> **Instructions for the task**: Your answer should be the exact lines of the data below from the one containing "This screenshot has width=1549, height=701." through the one containing "You are a computer-use agent. Image resolution: width=1356"; please include nothing else.

> **Records excerpted from a collection**:

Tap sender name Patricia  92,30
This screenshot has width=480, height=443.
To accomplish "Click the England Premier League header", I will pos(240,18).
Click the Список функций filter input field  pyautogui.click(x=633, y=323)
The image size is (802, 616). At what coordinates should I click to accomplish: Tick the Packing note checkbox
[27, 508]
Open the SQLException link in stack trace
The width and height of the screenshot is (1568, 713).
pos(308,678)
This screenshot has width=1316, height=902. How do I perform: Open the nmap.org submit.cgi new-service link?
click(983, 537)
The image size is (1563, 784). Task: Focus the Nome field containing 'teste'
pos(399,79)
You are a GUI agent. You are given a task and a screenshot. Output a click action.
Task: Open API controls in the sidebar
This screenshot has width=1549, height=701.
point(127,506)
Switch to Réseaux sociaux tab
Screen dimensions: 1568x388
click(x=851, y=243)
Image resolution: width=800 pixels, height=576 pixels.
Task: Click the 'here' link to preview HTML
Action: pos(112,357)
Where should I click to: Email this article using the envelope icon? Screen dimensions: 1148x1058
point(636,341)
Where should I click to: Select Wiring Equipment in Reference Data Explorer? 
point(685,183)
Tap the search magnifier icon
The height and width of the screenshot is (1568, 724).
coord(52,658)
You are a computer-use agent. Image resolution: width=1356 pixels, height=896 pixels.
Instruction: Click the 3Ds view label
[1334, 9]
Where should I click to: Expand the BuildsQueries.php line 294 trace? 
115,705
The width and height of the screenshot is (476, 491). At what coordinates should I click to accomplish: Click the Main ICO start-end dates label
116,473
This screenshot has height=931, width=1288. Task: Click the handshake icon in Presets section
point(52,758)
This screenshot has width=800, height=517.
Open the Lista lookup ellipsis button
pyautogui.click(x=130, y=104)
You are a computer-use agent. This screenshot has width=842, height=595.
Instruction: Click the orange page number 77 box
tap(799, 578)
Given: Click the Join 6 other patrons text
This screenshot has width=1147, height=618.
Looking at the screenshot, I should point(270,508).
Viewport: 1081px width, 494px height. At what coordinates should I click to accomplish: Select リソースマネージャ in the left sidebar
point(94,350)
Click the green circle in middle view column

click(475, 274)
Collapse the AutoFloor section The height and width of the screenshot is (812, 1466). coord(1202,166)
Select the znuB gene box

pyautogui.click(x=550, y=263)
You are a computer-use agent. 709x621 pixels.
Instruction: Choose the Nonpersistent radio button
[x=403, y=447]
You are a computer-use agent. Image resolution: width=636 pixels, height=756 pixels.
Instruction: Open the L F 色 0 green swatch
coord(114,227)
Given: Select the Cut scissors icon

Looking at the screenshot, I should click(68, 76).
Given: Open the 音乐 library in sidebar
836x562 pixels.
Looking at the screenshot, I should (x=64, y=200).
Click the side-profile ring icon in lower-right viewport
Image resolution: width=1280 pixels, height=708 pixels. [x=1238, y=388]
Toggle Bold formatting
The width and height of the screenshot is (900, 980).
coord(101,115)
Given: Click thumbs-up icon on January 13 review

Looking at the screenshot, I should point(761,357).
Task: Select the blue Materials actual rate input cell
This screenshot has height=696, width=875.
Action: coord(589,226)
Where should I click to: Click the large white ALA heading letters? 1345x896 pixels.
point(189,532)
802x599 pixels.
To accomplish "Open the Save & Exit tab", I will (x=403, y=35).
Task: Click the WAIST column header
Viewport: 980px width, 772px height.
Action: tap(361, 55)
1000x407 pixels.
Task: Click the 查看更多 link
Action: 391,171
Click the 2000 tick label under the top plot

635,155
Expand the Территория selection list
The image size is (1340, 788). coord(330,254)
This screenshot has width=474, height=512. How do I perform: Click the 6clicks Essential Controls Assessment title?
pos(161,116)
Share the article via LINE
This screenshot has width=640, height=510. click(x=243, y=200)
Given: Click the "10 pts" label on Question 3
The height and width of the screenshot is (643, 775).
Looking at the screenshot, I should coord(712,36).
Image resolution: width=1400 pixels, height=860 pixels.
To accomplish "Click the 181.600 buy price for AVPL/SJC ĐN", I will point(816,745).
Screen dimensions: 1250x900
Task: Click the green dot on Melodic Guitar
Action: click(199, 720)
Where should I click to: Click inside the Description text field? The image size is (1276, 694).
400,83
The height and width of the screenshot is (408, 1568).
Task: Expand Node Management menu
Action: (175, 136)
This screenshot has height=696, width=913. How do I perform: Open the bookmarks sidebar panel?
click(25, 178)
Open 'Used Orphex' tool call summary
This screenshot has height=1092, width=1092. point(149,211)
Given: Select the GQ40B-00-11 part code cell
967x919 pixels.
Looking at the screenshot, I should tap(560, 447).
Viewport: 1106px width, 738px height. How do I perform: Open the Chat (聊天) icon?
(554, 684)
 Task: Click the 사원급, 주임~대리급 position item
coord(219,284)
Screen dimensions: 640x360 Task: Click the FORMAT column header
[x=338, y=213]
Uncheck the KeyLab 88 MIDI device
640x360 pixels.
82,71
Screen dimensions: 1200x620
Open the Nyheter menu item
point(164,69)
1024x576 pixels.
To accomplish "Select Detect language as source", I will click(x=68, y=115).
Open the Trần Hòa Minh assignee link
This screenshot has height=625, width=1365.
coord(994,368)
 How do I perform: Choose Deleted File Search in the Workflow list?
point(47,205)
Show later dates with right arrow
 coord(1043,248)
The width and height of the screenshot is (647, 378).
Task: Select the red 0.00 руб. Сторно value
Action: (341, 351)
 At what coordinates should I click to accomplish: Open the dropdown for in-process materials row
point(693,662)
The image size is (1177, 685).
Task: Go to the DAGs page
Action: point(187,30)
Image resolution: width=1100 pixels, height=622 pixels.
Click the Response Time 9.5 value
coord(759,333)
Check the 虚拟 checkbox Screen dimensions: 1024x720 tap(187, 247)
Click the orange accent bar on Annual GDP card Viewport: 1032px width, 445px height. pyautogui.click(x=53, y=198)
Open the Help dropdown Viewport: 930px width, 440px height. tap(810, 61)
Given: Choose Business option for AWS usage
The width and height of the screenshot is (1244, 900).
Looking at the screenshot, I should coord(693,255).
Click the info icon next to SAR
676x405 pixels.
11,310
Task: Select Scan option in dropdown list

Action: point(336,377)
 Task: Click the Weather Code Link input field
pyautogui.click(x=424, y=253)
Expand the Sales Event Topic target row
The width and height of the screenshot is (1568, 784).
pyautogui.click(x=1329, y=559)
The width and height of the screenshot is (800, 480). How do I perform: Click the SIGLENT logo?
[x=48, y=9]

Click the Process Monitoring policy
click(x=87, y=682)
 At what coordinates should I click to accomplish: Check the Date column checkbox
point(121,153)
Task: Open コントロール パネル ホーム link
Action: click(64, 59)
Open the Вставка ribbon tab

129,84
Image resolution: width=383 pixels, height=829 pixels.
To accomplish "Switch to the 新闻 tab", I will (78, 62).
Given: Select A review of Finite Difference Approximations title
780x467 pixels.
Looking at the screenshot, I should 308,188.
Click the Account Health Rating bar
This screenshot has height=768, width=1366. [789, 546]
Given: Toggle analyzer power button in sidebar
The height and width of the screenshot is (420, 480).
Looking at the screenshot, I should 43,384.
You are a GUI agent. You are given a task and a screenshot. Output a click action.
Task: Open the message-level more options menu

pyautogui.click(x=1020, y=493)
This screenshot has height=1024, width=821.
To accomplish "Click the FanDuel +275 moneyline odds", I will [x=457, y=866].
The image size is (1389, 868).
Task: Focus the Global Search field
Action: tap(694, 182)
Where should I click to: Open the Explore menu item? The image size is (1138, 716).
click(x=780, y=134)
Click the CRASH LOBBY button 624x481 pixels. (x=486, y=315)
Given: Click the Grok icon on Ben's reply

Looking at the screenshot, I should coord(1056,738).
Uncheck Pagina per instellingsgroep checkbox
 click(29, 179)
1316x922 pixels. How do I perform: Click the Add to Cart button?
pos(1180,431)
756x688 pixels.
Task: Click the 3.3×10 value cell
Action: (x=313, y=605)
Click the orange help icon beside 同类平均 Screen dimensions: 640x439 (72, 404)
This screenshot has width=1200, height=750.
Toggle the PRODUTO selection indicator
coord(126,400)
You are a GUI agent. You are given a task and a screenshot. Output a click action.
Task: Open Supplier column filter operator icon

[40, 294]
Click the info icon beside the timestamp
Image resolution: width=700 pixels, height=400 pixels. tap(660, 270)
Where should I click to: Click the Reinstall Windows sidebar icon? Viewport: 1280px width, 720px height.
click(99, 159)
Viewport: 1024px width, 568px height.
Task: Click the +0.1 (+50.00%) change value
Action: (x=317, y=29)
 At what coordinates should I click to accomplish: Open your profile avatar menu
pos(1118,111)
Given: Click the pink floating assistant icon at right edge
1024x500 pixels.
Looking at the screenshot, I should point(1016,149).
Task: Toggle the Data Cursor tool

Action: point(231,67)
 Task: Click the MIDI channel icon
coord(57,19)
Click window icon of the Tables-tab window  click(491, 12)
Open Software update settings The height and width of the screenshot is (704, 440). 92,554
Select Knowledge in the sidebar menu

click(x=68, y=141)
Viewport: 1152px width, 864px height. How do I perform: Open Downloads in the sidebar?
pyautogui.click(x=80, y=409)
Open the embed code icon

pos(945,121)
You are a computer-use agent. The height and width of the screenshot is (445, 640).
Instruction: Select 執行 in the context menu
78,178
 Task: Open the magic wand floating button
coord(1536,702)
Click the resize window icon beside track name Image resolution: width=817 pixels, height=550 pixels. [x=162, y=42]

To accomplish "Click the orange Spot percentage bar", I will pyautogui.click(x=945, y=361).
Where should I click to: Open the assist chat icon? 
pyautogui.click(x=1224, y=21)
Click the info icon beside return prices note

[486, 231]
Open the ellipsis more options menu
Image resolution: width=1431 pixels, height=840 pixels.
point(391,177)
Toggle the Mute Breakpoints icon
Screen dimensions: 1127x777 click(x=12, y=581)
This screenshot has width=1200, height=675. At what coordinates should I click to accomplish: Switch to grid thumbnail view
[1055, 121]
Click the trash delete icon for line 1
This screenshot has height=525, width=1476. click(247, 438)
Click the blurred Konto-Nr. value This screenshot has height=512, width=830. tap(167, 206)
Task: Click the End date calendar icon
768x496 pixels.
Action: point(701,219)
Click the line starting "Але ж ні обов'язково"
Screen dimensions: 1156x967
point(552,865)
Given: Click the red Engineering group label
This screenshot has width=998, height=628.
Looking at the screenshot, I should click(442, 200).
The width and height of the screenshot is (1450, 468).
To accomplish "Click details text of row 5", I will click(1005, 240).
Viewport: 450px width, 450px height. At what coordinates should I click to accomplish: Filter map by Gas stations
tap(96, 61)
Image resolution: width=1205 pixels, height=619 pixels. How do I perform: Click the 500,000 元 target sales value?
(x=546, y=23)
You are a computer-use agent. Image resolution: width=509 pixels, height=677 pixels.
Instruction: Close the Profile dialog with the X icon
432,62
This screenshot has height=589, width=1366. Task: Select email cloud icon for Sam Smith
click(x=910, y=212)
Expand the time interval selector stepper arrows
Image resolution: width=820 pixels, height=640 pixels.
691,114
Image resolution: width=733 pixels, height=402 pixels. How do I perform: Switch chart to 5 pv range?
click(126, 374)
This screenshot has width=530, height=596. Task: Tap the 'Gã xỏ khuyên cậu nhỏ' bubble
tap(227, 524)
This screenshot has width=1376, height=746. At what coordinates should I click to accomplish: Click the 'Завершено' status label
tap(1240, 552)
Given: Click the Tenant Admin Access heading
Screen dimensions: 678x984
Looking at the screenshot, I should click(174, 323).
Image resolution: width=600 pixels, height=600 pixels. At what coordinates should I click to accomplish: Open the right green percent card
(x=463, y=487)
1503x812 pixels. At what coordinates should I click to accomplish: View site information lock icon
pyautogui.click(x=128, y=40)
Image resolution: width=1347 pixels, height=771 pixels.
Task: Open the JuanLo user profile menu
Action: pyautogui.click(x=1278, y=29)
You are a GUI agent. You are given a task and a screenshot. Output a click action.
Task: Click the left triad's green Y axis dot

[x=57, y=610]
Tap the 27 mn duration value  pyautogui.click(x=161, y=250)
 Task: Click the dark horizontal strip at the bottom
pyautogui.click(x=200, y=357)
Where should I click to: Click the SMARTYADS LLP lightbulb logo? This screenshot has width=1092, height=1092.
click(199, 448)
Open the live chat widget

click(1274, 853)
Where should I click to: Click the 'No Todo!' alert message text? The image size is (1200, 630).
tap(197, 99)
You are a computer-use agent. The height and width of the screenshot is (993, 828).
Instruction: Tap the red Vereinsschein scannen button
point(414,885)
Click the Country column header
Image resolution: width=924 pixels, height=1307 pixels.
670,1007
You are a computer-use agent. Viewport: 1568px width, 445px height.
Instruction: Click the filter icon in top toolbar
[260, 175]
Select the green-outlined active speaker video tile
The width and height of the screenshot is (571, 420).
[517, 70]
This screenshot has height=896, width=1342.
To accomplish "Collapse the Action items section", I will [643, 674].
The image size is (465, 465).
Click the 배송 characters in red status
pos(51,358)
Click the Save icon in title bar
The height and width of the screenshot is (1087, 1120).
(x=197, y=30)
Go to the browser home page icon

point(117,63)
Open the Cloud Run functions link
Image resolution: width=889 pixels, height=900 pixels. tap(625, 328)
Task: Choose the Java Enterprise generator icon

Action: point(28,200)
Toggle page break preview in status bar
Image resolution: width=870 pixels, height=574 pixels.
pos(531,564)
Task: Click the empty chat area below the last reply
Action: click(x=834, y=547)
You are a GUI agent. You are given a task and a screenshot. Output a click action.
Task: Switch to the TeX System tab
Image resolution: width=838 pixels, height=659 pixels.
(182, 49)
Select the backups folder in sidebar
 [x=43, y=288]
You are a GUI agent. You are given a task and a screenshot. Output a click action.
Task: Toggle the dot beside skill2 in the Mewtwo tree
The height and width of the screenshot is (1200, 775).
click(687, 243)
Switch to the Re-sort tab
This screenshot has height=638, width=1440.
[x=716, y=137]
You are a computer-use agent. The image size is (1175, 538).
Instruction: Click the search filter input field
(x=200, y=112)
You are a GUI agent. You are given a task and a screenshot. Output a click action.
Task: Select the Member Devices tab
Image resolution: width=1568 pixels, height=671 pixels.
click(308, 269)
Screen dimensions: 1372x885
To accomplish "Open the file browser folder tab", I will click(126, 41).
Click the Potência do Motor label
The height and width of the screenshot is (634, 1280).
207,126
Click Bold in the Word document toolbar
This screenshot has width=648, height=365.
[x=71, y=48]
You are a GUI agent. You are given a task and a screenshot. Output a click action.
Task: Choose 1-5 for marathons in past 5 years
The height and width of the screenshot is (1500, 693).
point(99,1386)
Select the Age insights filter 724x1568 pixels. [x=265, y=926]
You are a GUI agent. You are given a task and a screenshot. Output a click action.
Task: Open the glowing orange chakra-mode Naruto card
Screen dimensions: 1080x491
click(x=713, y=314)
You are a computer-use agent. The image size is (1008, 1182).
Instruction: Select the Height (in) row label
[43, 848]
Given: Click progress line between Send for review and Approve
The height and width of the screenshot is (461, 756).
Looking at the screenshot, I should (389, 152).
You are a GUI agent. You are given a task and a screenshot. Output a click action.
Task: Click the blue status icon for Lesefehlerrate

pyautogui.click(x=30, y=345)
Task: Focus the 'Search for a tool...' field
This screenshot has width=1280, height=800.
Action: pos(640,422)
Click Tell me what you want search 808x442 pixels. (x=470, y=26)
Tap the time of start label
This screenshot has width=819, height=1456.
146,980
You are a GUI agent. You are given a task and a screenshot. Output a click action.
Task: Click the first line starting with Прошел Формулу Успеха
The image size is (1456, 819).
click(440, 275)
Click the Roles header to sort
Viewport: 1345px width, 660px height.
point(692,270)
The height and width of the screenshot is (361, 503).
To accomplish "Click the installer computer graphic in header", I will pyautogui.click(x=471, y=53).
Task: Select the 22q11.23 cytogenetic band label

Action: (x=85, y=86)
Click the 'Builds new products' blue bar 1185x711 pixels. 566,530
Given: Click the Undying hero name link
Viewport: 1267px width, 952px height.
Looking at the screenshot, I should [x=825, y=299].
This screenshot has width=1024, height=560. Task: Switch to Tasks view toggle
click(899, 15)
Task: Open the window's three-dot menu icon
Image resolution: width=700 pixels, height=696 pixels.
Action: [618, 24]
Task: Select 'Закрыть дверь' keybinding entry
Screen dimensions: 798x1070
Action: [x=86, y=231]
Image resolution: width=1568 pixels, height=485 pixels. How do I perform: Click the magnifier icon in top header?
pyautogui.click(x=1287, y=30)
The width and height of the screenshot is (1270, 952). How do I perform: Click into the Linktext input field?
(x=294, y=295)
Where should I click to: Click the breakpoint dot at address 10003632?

> **Your solution**:
This screenshot has width=1549, height=701.
point(127,506)
Switch to Réseaux sociaux tab
Screen dimensions: 1568x388
click(x=851, y=243)
Image resolution: width=800 pixels, height=576 pixels.
Task: Click the 'here' link to preview HTML
Action: pos(112,357)
Where should I click to: Email this article using the envelope icon? Screen dimensions: 1148x1058
point(636,341)
Where should I click to: Select Wiring Equipment in Reference Data Explorer? 
point(685,183)
Tap the search magnifier icon
The height and width of the screenshot is (1568, 724).
coord(52,658)
You are a computer-use agent. Image resolution: width=1356 pixels, height=896 pixels.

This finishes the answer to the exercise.